## Exercise directions
The reply to the records below should contain exactly the lines from the line with "ليبو 3.7 فولت 80 مللي أمبير (1339, 776)" through the line with "Зрелые проститутки (463, 41)", and nothing besides.

[Provided information Boundary: Start]

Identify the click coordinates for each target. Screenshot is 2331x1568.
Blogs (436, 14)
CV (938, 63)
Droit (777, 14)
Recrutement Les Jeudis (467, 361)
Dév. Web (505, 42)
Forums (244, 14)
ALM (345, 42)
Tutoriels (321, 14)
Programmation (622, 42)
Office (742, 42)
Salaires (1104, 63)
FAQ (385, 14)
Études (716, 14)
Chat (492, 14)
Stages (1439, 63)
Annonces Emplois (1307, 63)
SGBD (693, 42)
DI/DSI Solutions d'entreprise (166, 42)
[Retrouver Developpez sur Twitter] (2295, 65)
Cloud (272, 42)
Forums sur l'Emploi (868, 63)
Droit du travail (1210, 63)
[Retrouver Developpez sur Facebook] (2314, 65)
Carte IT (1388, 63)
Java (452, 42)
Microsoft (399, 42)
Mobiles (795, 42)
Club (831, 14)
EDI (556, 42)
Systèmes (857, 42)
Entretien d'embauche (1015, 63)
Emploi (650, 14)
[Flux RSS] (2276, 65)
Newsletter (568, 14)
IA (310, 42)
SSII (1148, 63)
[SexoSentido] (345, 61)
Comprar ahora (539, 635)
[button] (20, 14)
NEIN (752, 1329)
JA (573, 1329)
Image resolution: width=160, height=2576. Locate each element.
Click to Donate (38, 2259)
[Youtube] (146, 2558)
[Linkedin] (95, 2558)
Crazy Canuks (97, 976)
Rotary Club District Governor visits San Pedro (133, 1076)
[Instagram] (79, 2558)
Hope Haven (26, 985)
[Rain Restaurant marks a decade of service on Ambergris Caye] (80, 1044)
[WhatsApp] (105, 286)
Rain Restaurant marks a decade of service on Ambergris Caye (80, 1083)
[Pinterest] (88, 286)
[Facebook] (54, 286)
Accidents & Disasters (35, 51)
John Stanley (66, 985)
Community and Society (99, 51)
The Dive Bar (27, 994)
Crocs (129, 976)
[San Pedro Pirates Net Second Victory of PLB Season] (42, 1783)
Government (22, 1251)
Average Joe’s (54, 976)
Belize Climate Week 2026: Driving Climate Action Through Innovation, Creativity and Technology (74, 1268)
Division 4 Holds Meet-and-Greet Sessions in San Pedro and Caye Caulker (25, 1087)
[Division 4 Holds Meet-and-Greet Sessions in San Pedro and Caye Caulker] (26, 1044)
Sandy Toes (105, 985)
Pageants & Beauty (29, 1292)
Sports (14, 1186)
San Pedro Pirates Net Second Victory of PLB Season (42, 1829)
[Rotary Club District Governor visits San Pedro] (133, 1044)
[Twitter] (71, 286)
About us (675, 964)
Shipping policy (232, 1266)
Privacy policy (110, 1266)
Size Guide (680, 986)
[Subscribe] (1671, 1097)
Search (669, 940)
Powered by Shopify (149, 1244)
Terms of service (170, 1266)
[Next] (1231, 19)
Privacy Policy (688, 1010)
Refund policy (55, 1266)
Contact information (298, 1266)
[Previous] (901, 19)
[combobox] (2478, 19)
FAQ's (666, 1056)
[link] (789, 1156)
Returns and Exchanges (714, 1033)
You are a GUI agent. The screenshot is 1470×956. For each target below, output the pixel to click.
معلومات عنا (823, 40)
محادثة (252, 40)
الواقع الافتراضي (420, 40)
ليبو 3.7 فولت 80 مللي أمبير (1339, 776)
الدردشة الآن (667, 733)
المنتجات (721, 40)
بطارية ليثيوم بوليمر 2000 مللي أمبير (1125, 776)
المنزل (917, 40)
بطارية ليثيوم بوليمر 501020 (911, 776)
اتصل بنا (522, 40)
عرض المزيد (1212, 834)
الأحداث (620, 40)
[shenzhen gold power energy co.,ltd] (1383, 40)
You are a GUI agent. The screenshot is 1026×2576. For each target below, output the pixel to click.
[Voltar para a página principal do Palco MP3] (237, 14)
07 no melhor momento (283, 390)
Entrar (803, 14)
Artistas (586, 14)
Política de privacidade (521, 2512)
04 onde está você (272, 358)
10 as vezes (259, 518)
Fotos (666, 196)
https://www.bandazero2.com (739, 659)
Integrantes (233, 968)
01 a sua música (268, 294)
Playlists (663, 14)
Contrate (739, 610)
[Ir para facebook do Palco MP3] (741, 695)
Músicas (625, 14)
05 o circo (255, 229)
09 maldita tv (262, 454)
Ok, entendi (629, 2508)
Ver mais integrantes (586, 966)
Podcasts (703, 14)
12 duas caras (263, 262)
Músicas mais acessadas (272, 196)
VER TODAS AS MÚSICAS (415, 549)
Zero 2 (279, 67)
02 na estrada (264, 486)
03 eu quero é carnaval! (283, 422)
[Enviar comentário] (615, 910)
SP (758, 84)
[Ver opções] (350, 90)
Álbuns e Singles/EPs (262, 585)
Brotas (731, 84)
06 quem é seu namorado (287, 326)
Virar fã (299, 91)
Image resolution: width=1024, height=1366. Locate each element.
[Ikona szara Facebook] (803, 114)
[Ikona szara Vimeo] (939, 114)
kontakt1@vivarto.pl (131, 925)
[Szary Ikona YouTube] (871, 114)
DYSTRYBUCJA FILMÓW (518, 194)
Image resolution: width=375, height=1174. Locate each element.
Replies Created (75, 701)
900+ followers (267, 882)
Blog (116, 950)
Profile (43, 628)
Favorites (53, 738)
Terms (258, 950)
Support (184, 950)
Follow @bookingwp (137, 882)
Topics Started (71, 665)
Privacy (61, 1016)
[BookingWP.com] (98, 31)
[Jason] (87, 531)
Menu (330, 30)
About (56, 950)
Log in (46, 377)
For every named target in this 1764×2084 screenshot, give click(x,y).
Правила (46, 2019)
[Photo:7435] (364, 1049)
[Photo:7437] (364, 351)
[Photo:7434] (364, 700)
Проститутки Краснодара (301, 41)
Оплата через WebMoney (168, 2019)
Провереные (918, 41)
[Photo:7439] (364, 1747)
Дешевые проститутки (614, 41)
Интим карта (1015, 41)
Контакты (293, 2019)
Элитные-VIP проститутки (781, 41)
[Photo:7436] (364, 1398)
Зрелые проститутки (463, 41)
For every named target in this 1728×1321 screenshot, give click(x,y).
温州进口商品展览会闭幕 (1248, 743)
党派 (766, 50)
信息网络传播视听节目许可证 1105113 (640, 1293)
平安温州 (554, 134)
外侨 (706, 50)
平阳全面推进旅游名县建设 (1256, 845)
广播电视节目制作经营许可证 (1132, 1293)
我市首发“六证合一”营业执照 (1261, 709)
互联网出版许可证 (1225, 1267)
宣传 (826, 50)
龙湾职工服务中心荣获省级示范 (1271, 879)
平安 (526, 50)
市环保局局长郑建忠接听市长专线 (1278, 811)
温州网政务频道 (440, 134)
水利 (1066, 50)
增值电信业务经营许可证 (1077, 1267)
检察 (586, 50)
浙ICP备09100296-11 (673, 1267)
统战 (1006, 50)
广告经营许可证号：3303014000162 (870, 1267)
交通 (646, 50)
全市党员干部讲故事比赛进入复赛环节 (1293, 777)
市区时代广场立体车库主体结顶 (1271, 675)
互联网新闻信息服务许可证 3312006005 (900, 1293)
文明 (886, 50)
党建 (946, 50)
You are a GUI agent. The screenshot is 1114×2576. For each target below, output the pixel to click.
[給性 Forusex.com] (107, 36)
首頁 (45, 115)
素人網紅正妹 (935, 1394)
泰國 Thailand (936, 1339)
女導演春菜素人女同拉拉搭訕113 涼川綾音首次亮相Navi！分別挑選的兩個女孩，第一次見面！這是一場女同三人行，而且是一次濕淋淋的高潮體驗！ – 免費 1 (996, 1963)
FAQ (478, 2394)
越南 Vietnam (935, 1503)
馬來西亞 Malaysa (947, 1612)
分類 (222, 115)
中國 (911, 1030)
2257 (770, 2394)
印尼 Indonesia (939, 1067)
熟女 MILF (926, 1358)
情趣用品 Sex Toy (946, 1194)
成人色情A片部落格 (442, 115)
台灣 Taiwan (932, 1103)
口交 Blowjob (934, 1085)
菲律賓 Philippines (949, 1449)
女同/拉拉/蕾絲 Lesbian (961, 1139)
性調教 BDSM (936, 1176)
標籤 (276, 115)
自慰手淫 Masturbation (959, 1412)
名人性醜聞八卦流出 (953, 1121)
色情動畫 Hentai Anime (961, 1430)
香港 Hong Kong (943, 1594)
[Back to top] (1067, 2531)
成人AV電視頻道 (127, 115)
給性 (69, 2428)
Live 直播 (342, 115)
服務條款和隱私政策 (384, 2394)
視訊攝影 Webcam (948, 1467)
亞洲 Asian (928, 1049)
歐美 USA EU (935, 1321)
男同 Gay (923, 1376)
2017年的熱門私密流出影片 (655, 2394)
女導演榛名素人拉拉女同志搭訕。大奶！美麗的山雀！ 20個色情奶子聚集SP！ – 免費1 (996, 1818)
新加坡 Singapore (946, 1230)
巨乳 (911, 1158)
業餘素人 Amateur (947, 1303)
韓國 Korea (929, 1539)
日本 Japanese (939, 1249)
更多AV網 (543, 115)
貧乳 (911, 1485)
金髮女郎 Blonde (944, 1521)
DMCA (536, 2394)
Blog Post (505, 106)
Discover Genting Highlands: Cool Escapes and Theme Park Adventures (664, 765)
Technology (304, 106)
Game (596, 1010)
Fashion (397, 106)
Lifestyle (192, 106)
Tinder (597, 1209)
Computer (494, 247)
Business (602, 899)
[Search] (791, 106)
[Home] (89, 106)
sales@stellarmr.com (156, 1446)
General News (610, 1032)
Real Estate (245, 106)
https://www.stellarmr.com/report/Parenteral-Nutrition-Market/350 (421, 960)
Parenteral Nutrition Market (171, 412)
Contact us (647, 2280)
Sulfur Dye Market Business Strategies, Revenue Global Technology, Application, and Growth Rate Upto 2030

[Provided information Boundary: End]

## Response below
ليبو 3.7 فولت 80 مللي أمبير (1339, 776)
الدردشة الآن (667, 733)
المنتجات (721, 40)
بطارية ليثيوم بوليمر 2000 مللي أمبير (1125, 776)
المنزل (917, 40)
بطارية ليثيوم بوليمر 501020 (911, 776)
اتصل بنا (522, 40)
عرض المزيد (1212, 834)
الأحداث (620, 40)
[shenzhen gold power energy co.,ltd] (1383, 40)
You are a GUI agent. The screenshot is 1026×2576. For each target below, output the pixel to click.
[Voltar para a página principal do Palco MP3] (237, 14)
07 no melhor momento (283, 390)
Entrar (803, 14)
Artistas (586, 14)
Política de privacidade (521, 2512)
04 onde está você (272, 358)
10 as vezes (259, 518)
Fotos (666, 196)
https://www.bandazero2.com (739, 659)
Integrantes (233, 968)
01 a sua música (268, 294)
Playlists (663, 14)
Contrate (739, 610)
[Ir para facebook do Palco MP3] (741, 695)
Músicas (625, 14)
05 o circo (255, 229)
09 maldita tv (262, 454)
Ok, entendi (629, 2508)
Ver mais integrantes (586, 966)
Podcasts (703, 14)
12 duas caras (263, 262)
Músicas mais acessadas (272, 196)
VER TODAS AS MÚSICAS (415, 549)
Zero 2 (279, 67)
02 na estrada (264, 486)
03 eu quero é carnaval! (283, 422)
[Enviar comentário] (615, 910)
SP (758, 84)
[Ver opções] (350, 90)
Álbuns e Singles/EPs (262, 585)
Brotas (731, 84)
06 quem é seu namorado (287, 326)
Virar fã (299, 91)
Image resolution: width=1024, height=1366. Locate each element.
[Ikona szara Facebook] (803, 114)
[Ikona szara Vimeo] (939, 114)
kontakt1@vivarto.pl (131, 925)
[Szary Ikona YouTube] (871, 114)
DYSTRYBUCJA FILMÓW (518, 194)
Image resolution: width=375, height=1174. Locate each element.
Replies Created (75, 701)
900+ followers (267, 882)
Blog (116, 950)
Profile (43, 628)
Favorites (53, 738)
Terms (258, 950)
Support (184, 950)
Follow @bookingwp (137, 882)
Topics Started (71, 665)
Privacy (61, 1016)
[BookingWP.com] (98, 31)
[Jason] (87, 531)
Menu (330, 30)
About (56, 950)
Log in (46, 377)
For every named target in this 1764×2084 screenshot, give click(x,y).
Правила (46, 2019)
[Photo:7435] (364, 1049)
[Photo:7437] (364, 351)
[Photo:7434] (364, 700)
Проститутки Краснодара (301, 41)
Оплата через WebMoney (168, 2019)
Провереные (918, 41)
[Photo:7439] (364, 1747)
Дешевые проститутки (614, 41)
Интим карта (1015, 41)
Контакты (293, 2019)
Элитные-VIP проститутки (781, 41)
[Photo:7436] (364, 1398)
Зрелые проститутки (463, 41)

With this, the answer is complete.